--- Kutipan Pilihan ---

Permendag 22 menyebutkan larangan sementara. Apa mampu kebijakan sementara, mau menyelesaikan masalah minyak goreng yg tidak sementara (permanen).

“Saya melihat bahwa pemendag ini tindakan jangka pendeklahya, sedangkan utk tindakan jangka panjangnya sedang dikaji dan disusun” Ucap Henry Marpaung, Wakil Ketua Bidang Peningkatan SDM Petani  DPW Apkasindo Sumatera Utara.

Kebijakan pelarangan ekspor ini sudah pasti berdampak pada produsen minyak goreng karena pengalihan besar besaran CPO yang harusnya diekspor menjadi harus “dikelola” di dalam negeri.

Dengan segera dibutuhkan tanki timbun minimal sebanyak kapasitas yang sekarang, perlu waktu dan pemahaman baru untuk mengkonsolidasi proses bisnis dari selama ini sudah stabil. Mengurangi bahkan menghentikan pembelian CPO dari PKS bukan sesuatu yang tidak mungkin terjadi, bahkan penghentian pembelian TBS dari rakyat sangat logis terjadi kalau tanki timbun PKS sudah penuh (atau alasan penuh), bahkan di medis sosial sudah sering terlihat surat dari PKS yang sudah mengurangi  pembelian.

---

**Instruksi Tertulis 1**
Dalam kutipan tentang larangan ekspor CPO, apa jabatan Henry Marpaung?
**Instruksi Tertulis 2**
Tulislah lanjutan kutipan tentang larangan ekspor CPO, dimulai sesudah kalimat terakhirnya.
Materi yang menyusul tidak berperan di sini.

--- Data yang Disediakan ---

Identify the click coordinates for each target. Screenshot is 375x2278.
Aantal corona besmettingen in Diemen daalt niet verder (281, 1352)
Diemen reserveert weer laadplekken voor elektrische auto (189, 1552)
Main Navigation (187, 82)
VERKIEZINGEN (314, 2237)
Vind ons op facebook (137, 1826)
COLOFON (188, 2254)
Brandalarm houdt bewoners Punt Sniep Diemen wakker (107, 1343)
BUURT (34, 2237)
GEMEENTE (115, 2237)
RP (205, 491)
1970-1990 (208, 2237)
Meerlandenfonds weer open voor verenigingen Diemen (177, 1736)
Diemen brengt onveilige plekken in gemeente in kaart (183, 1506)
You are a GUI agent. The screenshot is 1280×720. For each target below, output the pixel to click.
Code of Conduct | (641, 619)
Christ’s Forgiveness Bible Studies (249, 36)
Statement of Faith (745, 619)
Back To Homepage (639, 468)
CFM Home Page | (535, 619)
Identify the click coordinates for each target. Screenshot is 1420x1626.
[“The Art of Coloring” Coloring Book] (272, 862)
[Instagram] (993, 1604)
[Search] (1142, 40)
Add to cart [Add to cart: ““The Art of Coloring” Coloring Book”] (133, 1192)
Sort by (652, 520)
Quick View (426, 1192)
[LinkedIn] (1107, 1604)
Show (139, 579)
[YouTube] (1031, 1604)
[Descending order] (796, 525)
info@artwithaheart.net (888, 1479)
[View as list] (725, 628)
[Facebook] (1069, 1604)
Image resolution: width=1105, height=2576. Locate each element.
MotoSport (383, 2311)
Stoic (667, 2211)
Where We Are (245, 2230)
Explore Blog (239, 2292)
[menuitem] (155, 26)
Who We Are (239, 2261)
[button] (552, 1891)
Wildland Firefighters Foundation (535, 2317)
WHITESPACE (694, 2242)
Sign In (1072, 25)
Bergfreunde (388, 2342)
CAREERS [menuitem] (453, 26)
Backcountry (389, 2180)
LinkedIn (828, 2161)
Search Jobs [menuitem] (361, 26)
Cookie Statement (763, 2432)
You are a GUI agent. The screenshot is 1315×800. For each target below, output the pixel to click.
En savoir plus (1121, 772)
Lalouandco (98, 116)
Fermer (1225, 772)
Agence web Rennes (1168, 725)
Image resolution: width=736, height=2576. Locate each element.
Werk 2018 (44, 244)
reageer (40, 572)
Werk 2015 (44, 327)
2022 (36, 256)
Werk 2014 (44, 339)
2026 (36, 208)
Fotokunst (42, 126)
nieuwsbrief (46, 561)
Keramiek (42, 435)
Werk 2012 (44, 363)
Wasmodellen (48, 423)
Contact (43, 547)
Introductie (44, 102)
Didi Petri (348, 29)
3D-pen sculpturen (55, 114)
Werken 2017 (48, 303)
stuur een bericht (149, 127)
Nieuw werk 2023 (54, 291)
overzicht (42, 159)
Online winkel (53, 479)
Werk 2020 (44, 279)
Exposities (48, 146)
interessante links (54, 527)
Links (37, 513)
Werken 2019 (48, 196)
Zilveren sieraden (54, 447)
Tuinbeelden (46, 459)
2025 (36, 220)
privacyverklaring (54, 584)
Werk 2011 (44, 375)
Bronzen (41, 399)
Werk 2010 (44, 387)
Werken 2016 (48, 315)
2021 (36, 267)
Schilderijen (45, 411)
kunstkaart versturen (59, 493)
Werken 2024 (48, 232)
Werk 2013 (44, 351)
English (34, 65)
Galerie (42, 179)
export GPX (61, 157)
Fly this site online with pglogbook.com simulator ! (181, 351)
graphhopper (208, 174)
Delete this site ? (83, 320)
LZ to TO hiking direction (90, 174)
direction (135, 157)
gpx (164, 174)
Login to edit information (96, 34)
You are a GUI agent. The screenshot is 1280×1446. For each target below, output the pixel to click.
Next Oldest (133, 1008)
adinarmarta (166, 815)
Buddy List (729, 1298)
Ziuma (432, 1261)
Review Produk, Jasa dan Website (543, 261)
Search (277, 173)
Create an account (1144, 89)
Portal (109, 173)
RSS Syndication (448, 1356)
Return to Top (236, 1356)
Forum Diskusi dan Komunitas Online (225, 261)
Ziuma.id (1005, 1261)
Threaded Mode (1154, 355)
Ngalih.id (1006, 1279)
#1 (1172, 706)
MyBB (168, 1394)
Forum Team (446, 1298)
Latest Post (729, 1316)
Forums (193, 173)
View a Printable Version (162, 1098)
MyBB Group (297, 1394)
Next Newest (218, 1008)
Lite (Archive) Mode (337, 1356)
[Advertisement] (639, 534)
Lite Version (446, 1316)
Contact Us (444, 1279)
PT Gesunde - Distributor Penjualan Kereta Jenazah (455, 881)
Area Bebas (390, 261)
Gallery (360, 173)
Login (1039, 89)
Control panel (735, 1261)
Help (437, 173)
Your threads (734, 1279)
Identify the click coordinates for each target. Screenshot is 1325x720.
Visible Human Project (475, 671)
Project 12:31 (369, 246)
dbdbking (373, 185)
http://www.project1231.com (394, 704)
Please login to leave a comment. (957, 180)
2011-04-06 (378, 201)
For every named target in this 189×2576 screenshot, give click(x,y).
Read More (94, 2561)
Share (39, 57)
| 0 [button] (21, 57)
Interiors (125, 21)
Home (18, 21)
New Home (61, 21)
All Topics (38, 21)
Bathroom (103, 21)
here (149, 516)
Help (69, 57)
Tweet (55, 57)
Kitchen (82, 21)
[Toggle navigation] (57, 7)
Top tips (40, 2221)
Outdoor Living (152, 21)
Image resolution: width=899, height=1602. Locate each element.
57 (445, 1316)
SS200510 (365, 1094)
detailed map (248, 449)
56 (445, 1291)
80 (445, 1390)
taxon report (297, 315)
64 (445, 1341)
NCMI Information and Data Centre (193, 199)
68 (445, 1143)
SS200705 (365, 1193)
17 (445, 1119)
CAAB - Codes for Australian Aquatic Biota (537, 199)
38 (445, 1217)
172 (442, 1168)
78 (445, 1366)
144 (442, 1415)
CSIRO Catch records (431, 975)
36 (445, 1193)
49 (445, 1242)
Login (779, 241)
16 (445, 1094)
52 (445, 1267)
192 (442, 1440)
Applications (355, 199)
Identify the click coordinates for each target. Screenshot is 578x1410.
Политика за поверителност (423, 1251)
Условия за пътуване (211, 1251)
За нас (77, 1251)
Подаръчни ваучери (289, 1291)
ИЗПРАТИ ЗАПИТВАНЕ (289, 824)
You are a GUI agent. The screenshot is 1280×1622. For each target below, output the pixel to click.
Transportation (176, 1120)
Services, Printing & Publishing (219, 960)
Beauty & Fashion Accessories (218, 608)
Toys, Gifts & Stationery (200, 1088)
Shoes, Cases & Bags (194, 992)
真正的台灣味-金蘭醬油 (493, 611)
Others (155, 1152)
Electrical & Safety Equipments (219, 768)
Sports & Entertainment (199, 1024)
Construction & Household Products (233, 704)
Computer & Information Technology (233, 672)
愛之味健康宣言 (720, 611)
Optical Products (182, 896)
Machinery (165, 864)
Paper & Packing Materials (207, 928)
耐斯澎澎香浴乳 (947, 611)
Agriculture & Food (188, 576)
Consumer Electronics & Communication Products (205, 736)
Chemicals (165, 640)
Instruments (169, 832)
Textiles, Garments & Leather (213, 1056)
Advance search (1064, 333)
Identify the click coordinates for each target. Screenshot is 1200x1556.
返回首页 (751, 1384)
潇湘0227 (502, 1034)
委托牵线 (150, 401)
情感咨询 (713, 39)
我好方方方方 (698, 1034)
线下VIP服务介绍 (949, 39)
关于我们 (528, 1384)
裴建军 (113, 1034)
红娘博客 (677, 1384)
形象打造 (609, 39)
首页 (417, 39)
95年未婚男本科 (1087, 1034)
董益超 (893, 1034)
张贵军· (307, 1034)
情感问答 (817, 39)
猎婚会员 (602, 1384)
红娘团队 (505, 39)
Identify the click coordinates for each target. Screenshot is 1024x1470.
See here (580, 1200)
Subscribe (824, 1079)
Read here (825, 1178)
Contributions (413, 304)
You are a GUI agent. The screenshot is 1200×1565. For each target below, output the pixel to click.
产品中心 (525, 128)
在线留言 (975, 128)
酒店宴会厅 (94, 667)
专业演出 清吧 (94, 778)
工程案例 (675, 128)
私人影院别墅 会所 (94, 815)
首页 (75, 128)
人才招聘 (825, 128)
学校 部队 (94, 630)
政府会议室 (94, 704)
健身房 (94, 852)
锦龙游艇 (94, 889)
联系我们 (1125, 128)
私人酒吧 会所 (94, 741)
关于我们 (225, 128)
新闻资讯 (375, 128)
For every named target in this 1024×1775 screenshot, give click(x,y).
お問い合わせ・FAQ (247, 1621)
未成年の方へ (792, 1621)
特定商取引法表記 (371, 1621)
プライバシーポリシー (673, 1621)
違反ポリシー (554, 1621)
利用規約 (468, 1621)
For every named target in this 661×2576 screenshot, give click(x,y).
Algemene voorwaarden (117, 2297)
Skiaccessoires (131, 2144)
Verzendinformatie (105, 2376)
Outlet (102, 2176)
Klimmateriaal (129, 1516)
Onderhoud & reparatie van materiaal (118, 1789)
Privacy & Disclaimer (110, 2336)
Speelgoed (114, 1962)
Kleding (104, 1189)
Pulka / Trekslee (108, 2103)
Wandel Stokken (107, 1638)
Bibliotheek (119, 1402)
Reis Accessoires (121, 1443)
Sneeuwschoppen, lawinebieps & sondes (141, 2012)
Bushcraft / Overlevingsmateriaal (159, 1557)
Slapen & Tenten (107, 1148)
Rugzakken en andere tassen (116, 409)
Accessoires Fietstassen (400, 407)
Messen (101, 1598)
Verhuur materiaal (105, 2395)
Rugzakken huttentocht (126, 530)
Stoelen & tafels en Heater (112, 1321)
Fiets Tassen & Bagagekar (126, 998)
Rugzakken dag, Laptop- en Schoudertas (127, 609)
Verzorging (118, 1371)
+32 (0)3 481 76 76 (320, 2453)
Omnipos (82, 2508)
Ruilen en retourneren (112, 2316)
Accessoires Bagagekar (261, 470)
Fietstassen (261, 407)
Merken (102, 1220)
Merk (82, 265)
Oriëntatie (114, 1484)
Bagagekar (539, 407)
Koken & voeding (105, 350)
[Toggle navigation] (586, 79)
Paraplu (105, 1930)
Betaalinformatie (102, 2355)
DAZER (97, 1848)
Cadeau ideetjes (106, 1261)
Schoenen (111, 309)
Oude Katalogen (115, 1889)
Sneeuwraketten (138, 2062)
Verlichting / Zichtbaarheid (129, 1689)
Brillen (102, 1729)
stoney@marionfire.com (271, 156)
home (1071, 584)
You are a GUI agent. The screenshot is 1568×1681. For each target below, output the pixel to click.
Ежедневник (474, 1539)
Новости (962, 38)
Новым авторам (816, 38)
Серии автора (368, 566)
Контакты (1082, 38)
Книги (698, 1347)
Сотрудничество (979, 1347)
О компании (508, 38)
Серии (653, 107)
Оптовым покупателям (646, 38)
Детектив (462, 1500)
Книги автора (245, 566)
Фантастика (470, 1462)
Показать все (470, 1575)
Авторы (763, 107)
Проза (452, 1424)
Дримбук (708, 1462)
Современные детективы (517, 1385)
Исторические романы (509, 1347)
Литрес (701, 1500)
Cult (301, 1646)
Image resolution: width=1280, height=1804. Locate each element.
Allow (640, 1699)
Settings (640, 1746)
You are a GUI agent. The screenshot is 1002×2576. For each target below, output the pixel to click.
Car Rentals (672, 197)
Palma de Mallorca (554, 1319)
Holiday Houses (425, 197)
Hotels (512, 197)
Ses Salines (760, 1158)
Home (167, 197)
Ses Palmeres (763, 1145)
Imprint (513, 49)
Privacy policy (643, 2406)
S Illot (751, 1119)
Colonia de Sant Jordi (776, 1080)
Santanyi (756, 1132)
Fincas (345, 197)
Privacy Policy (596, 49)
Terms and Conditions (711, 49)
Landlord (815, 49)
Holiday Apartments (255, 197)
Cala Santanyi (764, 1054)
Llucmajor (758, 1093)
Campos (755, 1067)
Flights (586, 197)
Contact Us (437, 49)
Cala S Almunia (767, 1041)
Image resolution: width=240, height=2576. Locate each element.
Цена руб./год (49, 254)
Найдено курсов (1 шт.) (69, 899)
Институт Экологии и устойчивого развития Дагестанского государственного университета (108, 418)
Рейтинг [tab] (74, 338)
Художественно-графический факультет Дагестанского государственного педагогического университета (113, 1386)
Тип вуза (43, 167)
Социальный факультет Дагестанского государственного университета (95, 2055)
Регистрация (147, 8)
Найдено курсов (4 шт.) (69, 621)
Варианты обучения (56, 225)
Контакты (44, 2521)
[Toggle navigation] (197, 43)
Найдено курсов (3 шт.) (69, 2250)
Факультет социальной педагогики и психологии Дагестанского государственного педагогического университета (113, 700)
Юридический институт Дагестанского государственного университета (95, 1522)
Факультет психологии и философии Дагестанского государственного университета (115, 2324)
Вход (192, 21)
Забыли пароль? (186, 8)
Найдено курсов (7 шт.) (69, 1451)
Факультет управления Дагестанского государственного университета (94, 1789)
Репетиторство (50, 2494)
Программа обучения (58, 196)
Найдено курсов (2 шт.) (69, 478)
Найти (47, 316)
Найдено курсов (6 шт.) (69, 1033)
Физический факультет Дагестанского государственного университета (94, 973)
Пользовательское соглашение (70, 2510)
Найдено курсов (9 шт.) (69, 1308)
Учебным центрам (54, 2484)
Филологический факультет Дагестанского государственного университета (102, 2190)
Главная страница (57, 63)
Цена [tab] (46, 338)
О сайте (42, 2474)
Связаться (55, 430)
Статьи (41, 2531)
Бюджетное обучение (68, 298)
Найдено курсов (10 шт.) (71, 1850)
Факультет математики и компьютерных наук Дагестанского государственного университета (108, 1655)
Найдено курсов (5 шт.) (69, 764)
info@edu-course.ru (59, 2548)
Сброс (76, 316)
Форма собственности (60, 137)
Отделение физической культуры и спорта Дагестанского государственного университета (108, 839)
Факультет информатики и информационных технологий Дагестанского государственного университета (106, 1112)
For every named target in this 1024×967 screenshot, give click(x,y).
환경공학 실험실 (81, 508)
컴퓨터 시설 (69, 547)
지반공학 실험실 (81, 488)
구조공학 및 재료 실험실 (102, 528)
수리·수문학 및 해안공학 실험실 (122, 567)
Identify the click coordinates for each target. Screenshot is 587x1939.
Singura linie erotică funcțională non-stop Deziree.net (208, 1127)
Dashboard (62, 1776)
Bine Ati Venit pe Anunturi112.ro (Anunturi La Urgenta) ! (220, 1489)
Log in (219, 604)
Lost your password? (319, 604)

---

**Jawaban 1**
Wakil Ketua Bidang Peningkatan SDM Petani DPW Apkasindo Sumatera Utara.

**Jawaban 2**
Siapa yang menjadi korban pertama, saya coba petakan para produsen dalam rantai pasok minyak goreng berdasarkan kerentanan (ketahanan penyimpanan hasil dan resiko harga).

Mulai dari jenis produsen bahan baku minyak goreng  yg paling fatal resikonya yaitu:

1. Petani swadaya murni penghasil Tandan Buah Segar (TBS). TBS secara normal hanya bertahan 2 hari harus dijual utk diolah lebih lanjut. Bagi petani jenis ini tidak ada alternatif lain. Resiko ketidakpastian harga juga tinggi karena tidak ada kontrak kemitraan pada PKS.

Petani petani yg mengeluh turun harga sampe 60  persen pada masa transisi sebelum pelarangan ekspor kemaren ada masuk kategori no 1 ini. dari sisi ekonomi keluarga sangat tergantung pada hasil sawitnya. jamak juga ditemui para petani jenis ini sudah berutang pada tokenya.

2. Petani Plasma/kemitraan. petani jenis ini relatif lebih aman walau pun tidak aman aman betul. karena sudah ada perjanjian kemitraan dengan PKS wajib membeli TBSnya denga harga yg disepakati (Ref ke Permentan 1 tahun 2018).

Tapi jika berkepanjangan pelarangan ekspor, Cpo di tanki timbun tidak tersalurkan makan bisa terjadi resiko tidak dapat menjual TBS dan tidak melakukan panen. secara agronomis penundaan panen akan mempengaruhi produksi berikutnya.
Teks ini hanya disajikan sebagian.